On Thu, Jun 21, 2012 at 4:44 PM, Wojciech Puchar <
wojtek at wojtek.tensor.gdynia.pl> wrote:

>  One interesting feature of ZFS if it's block checksum: all reads and
>> writes include block checksum, so it can easily detect situations where,
>> for example, data is quietly corrupted by RAM.
>>
>
> you may be shocked but you are sometimes wrong. i already demostrated it
> and checksumming doesn't get any errors, and do write wrong data with right
> checksums :)
>
> it's quite easy to explain if one understand hardware details.
>
> Checksumming will protect you from
>
> - failed SATA/SAS port, on-disk controller that returns bad data as good.
> This is actually really rare case. i never seen that, but maybe it happens.
>
> - some types of DRAM failure - but not all. Actually just a small fraction
> because DRAM failure like that would bring your system to crash so quickly
> that you are unlikely to get big data corruption.
>
> Common case with DRAM memory is that after you write to it, keeps right
> data some time and RARELY flips some bit later in spite of refresh.
>
> With this type you may run your machine for hours, even days or longer.
> And ZFS would calculate proper checksum of wrong data and will write it to
> disk.
>
>
> This is the reason i keep few failed DIMMs - for testing how different
> software behaves on broken machine.
>
> UFS resulted in few corrupted files after half a day of heavy work and 4
> crashes. fsck always recovered things well (of course "unexpected
> softupdate inconsistency....")
>
> ZFS survived 2 crashes. After third it panicked on startup.
>
> Of course - no zfs_fsck.
> And no possibility of making really good zfs_fsck because of data layout,
> at least not easy.
>
>
>
>  This feature is very important for databases.
>>
> is data integrity not important for the rest? :)
>
> Still - disks itself perform quite heavy ECC and both SATA and SAS ports.
>

While I don't dispute you're test's findings I would like to point out that
you are SPECIFICALLY testing for something that the original designers of
ZFS (SUN now Oracle) point out VERY clearly as being an issue that you
should avoid in you're deployed environments.
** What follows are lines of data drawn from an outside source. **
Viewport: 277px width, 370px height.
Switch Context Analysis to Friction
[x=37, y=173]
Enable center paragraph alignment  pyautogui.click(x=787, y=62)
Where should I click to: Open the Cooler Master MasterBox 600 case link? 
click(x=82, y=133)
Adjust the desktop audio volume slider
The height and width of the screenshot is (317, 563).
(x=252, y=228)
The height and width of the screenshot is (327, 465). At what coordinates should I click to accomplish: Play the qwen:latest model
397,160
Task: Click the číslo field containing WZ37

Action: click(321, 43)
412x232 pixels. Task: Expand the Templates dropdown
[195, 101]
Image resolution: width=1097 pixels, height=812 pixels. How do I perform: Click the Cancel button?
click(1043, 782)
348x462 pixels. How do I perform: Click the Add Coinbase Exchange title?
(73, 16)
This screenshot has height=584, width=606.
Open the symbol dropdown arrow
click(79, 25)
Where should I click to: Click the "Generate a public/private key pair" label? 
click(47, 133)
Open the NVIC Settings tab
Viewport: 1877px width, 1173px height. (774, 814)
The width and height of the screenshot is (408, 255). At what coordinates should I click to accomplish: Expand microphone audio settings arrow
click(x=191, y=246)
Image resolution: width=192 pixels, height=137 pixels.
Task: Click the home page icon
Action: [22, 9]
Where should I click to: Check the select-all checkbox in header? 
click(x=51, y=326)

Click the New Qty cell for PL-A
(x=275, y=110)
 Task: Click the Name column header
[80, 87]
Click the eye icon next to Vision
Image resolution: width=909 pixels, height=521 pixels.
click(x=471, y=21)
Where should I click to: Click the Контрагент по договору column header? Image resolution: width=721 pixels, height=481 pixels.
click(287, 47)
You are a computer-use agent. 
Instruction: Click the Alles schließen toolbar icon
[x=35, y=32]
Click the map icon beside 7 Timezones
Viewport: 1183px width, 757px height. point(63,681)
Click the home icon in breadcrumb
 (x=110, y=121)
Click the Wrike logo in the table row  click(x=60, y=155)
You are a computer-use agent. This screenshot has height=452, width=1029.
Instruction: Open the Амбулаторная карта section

The filesystem is designed to protect the ON DISK data and being a highly
memory intensive filesystem should ALWAYS be deployed on hardware with
memory error correction build in (aka ECC RAM deployed across multiple
banks).

The filesystem comes from an hardware/OS environment that is HEAVILY BIASED
towards "self healing" as they put it and as a result things like memory
module issues would:
    1) Either be corrected by the ECC modules
    2) Be reported to the administrator of said system as soon as they
occur (well on a system where you have such reporting setup correctly)

As a result you're argument is moot....whilst you're findings are indeed
still valid.

UFS2 being MUCH lighter on RAM requirements is, well frankly, quite
possibly not even interacting with the damaged sections of the memory
modules in you're test and I am almost certain that if we were to ask
around on this mailing list enough examples of UFS/UFS2 corruption due to
faulty RAM are VERY VERY likely to come up.
    No filesystem (or other code for that matter) would be able to detect
RAM content corruption (as this is NOT a filesystem's job) and correct it
for you as frankly the kernel wouldn't know if the data in the buffers is
correct or not without the application storing said data being coded to
check for these conditions (I know of a patch to the Linux kernel that does
indeed look for faulty RAM segments and works around them but I am
*mostly*positive that no general purpose OS in current deployment does
so as I have
noticed that this behavior was VERY CPU intensive).

Also (debate encouraged here) due to the COW nature of ZFS a zfs_fsck
command is basically entirely unnecessary as 1) The last successfully
completed write to the file will be intact and
2) Scrubbing the on disk content performs a much better filesystem
maintenance than an fsck does and this can also be done online without
impacting uptimes of you're systems/data availability.
    On my systems I specifically trigger a scrub (via the ZFS init script)
whenever my systems are uncleanly shut down as I am willing to tolerate a
slightly slower but available system in such conditions.

While UFS2 is indeed an wonderfully reliable filesystem it (as with all
things) is not suited to all tasks, there are many instances where I can
see the features of ZFS far outweighing the detractions (as do I see the
same for the converse state of affairs).

While all the above is purely based on my understanding of ZFS (and I am
one of the people working on a port to GNU/Linux - admittedly not directly
but I spend a LOT of my time reading/cleaning up the code fork that I do
use) and SUN's (now Oracle's) design/deployment documents,...it is still my
opinion and I would encourage a debate on these opinions.